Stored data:
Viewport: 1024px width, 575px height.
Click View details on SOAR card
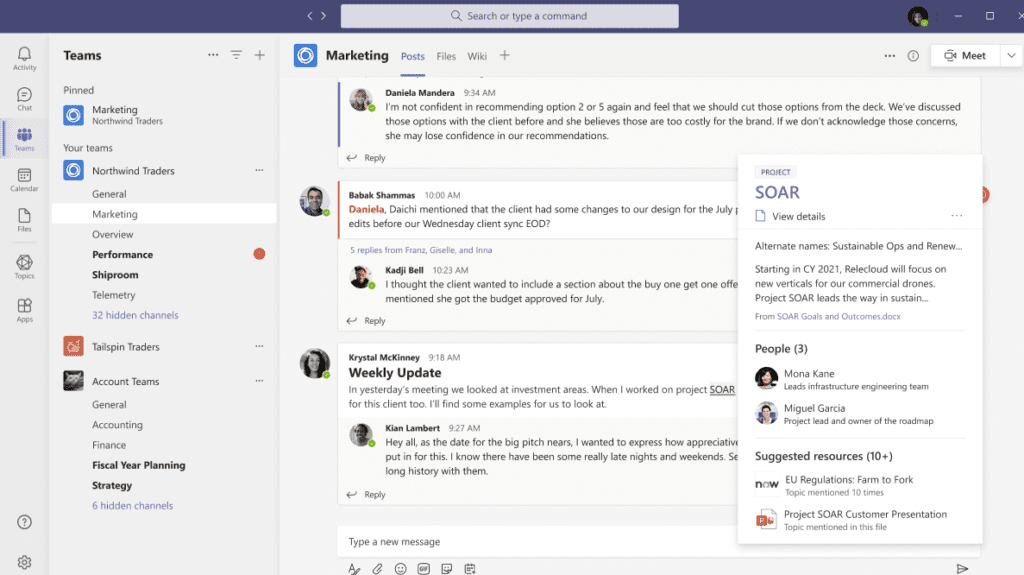coord(798,216)
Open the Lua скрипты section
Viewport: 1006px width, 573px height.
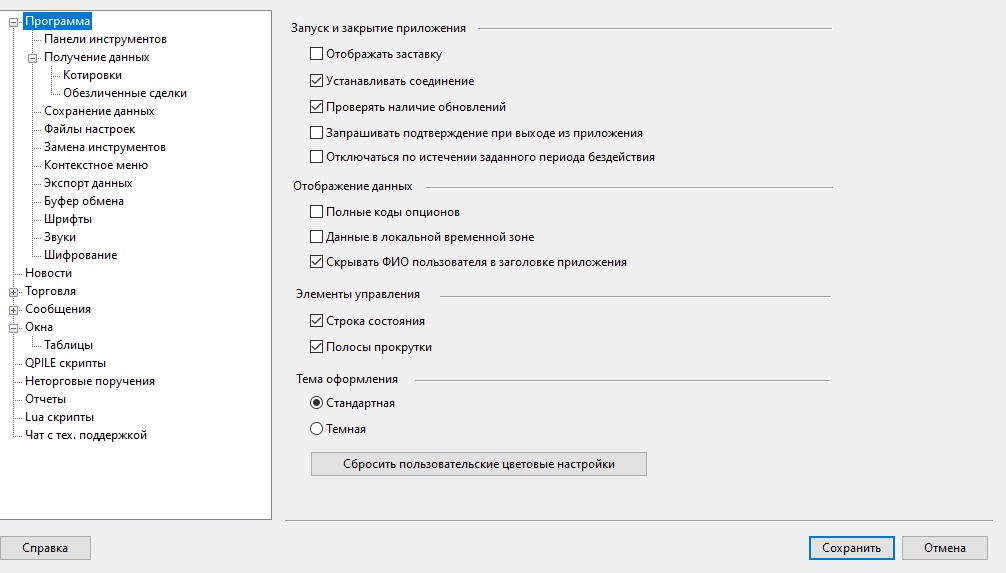click(59, 417)
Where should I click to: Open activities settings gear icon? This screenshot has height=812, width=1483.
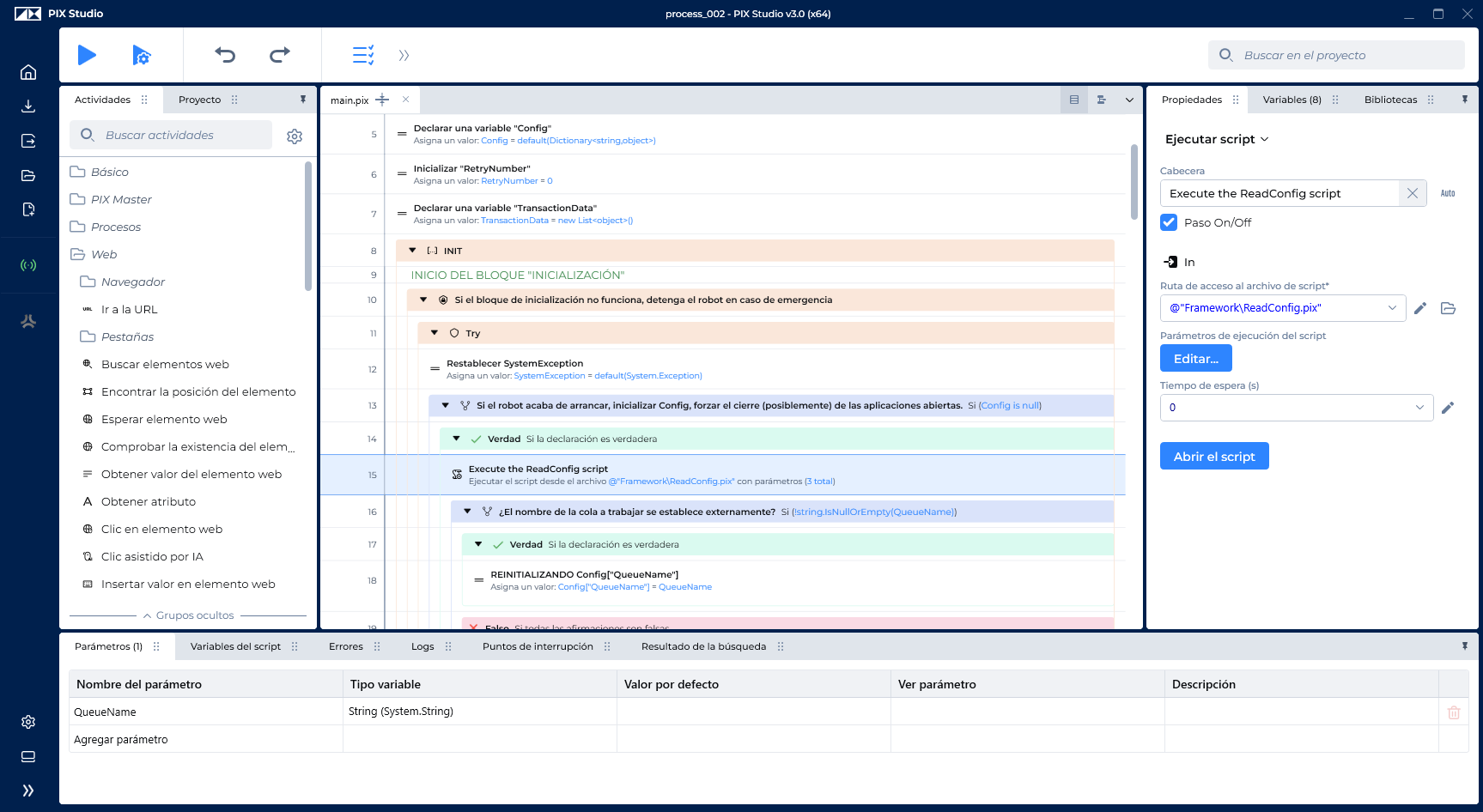tap(295, 136)
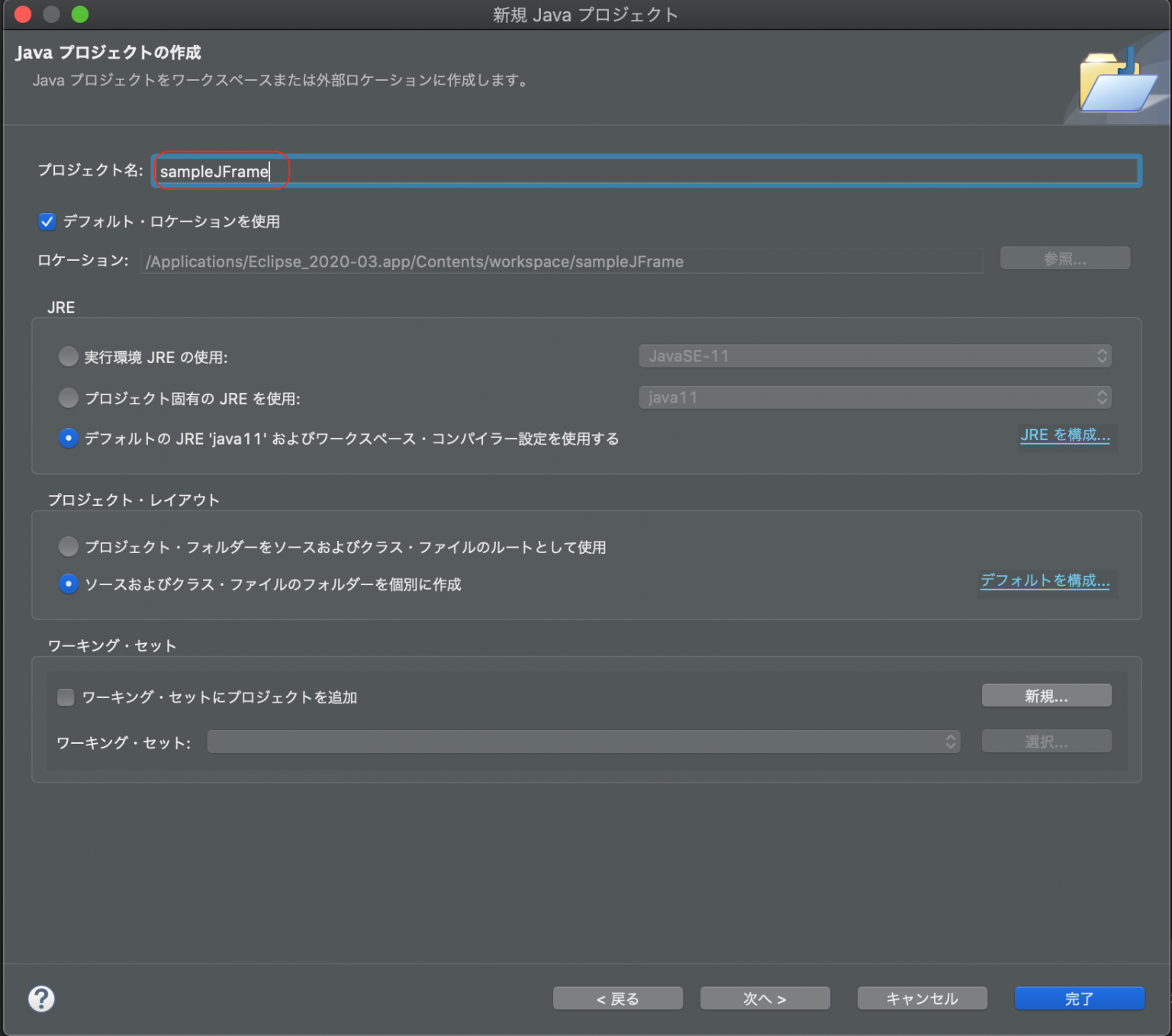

PROBLEM STATEMENT:
With pictures left out, repeat exactly the lines from the one containing "Open the Lua скрипты section" through the last line of the data above, inclusive, and nothing else.

OUTPUT OF THE EXERCISE:
Open the Lua скрипты section
Viewport: 1006px width, 573px height.
click(59, 417)
Where should I click to: Open activities settings gear icon? This screenshot has height=812, width=1483.
tap(295, 136)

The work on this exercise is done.